Dans les gradins bondés des stades de Ligue 2, on râle souvent après l’homme en noir. Pourtant, ces arbitres assurent le spectacle du foot pro français au quotidien, avec une pression énorme et des enjeux réels. Mais derrière le sifflet, quel est leur vrai salaire en pleine saison 2025-2026 ? On décortique les chiffres, sans filtre.
Les centraux : une base fixe et des primes au match
Pour un arbitre principal en division 2, les revenus se construisent sur deux volets solides. Une allocation mensuelle brute fixe de 2 106 euros assure un socle annuel autour de 25 000 euros. Viennent ensuite les compensations par rencontre : 1 764 euros brut l’unité. Avec une quinzaine à une vingtaine de matchs par exercice, ça porte le total à environ 60 000 euros brut par an. Les plus demandés, autour de 25 sorties, flirtent avec 80 000 euros.

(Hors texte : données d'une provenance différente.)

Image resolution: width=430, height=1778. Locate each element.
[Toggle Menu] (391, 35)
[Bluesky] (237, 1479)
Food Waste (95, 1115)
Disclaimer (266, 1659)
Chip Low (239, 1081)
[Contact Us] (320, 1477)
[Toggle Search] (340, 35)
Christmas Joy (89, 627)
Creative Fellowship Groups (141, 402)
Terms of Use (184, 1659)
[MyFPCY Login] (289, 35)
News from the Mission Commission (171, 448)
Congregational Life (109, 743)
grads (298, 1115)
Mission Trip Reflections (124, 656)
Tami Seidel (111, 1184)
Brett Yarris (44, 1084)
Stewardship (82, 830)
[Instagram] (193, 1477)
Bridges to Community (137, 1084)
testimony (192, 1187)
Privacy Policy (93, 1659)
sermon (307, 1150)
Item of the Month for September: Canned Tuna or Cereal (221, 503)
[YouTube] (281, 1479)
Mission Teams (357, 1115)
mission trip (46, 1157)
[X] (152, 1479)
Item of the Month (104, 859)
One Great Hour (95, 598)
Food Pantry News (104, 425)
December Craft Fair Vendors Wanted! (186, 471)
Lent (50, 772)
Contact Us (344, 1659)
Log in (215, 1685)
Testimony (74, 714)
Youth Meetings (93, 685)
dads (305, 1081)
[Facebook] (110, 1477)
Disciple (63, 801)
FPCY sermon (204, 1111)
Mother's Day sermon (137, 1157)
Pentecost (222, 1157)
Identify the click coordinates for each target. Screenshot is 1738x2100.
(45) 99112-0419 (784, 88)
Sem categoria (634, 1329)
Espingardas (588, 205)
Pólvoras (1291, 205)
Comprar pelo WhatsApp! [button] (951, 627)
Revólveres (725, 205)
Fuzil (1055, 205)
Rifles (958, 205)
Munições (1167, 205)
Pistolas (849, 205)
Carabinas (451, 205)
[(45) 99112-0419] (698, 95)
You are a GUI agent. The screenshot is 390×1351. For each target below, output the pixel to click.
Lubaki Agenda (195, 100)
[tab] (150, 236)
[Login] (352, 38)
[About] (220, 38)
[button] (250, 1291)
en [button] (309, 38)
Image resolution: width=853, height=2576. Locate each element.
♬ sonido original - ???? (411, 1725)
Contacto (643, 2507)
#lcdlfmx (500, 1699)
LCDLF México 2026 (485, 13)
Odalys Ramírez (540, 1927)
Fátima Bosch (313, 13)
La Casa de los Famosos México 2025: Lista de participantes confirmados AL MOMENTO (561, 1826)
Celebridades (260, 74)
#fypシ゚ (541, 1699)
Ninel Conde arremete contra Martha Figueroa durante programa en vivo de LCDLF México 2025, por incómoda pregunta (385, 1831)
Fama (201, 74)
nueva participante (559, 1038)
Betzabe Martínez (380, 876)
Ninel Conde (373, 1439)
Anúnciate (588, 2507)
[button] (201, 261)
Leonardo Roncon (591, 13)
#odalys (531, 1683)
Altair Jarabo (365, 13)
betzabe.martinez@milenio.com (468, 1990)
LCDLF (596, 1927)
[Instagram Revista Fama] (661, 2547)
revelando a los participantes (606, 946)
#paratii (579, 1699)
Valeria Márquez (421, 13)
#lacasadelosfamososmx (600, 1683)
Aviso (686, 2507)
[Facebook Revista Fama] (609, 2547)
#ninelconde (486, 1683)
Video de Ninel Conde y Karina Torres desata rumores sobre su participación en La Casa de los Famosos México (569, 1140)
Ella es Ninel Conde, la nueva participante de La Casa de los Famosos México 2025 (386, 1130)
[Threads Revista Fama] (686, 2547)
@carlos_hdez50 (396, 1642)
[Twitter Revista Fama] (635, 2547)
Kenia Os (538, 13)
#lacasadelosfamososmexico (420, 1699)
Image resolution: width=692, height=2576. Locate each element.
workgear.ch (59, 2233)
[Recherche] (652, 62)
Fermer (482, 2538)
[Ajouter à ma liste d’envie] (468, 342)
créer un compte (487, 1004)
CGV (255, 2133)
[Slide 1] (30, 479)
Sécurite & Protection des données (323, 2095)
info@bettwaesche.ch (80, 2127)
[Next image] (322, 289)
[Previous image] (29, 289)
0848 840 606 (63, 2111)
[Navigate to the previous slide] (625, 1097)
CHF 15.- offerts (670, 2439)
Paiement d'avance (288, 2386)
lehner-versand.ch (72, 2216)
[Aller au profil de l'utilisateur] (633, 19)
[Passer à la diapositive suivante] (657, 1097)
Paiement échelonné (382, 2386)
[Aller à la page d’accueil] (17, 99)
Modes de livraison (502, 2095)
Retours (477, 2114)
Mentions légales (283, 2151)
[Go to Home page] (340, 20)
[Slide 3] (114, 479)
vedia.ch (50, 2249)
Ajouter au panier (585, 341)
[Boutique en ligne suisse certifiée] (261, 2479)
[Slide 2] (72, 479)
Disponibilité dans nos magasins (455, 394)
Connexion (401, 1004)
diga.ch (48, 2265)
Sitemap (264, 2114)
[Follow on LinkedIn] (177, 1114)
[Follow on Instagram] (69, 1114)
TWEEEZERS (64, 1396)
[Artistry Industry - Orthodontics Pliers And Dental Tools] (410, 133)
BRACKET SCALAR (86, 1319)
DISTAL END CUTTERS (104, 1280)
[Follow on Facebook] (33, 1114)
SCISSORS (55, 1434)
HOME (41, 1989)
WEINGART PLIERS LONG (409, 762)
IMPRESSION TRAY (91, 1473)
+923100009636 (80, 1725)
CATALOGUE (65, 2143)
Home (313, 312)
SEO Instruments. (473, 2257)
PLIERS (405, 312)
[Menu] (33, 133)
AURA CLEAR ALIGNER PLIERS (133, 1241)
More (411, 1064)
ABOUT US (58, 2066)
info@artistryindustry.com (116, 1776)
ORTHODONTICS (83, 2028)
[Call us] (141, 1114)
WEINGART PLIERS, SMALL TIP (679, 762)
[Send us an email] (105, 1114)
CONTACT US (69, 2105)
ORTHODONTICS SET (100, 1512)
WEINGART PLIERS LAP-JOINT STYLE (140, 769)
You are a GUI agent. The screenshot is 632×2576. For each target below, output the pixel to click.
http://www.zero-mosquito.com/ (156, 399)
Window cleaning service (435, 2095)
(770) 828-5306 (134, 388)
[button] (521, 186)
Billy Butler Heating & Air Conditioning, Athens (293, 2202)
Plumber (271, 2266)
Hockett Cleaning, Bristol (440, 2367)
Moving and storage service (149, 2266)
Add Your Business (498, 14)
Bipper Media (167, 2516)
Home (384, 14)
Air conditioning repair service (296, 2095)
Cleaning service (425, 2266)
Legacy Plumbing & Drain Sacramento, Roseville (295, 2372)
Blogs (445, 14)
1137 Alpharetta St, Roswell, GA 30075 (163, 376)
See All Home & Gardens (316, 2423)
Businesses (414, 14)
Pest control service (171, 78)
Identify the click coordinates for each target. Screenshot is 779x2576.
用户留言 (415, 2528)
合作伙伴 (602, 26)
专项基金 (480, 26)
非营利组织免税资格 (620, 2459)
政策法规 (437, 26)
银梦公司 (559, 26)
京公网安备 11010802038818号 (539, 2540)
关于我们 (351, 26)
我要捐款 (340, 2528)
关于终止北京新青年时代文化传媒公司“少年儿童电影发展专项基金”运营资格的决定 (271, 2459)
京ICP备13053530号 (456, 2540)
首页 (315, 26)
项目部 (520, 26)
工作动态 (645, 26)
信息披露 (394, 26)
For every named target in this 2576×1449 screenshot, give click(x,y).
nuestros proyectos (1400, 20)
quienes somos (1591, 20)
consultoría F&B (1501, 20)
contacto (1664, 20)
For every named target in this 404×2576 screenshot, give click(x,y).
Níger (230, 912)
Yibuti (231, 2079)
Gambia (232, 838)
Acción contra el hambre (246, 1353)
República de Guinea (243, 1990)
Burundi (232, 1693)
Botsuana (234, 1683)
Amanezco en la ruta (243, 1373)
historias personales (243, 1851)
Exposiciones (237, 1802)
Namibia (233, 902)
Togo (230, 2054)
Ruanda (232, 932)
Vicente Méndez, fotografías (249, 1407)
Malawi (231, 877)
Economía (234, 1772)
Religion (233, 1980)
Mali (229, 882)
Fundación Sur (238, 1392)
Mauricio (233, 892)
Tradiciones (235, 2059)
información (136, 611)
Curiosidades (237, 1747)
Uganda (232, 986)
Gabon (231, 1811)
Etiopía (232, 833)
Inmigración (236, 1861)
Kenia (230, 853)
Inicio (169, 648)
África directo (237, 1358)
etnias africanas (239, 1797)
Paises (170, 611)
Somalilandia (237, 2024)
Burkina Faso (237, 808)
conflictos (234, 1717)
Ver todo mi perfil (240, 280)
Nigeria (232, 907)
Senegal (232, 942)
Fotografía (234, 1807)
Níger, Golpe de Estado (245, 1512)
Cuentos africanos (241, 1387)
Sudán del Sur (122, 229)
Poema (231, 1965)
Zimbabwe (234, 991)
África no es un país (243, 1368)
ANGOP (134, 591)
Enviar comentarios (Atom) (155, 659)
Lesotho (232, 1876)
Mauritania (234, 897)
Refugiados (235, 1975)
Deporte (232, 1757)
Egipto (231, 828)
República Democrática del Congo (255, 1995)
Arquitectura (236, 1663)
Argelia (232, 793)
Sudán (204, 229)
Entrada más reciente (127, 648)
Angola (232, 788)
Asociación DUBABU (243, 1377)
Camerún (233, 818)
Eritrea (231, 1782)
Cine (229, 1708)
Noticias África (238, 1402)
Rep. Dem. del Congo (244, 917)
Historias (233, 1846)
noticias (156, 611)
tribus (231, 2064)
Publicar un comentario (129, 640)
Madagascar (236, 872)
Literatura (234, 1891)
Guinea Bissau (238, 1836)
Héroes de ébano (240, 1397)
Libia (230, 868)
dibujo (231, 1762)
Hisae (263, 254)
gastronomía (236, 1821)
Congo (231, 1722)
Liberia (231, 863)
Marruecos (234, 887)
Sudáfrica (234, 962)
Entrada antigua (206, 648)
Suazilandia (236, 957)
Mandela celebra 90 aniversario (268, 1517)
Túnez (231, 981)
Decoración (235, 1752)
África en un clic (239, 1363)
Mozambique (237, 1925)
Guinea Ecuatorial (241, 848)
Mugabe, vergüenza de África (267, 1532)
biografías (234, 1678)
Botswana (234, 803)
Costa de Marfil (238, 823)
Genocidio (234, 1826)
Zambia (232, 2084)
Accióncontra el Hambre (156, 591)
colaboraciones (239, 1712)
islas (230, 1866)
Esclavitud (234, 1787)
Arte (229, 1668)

Assistants : payés au rabais malgré la tension
Les juges de touche, pilier essentiel du trio, touchent moins. Leur fixe mensuel s’établit à 1 403 euros brut, complété par 792 euros par match. Moins de responsabilités officielles, mais même stress en bord de pelouse.
Ligue 1 : un monde à part, trois fois plus lucratif
L’écart saute aux yeux avec l’élite. Là-haut, la préparation mensuelle grimpe à 7 442 euros brut, plus 3 375 euros par match. Résultat : moyenne annuelle proche de 165 000 euros, boostée par la pression télé et les enjeux cash. La visibilité et les sponsors expliquent tout.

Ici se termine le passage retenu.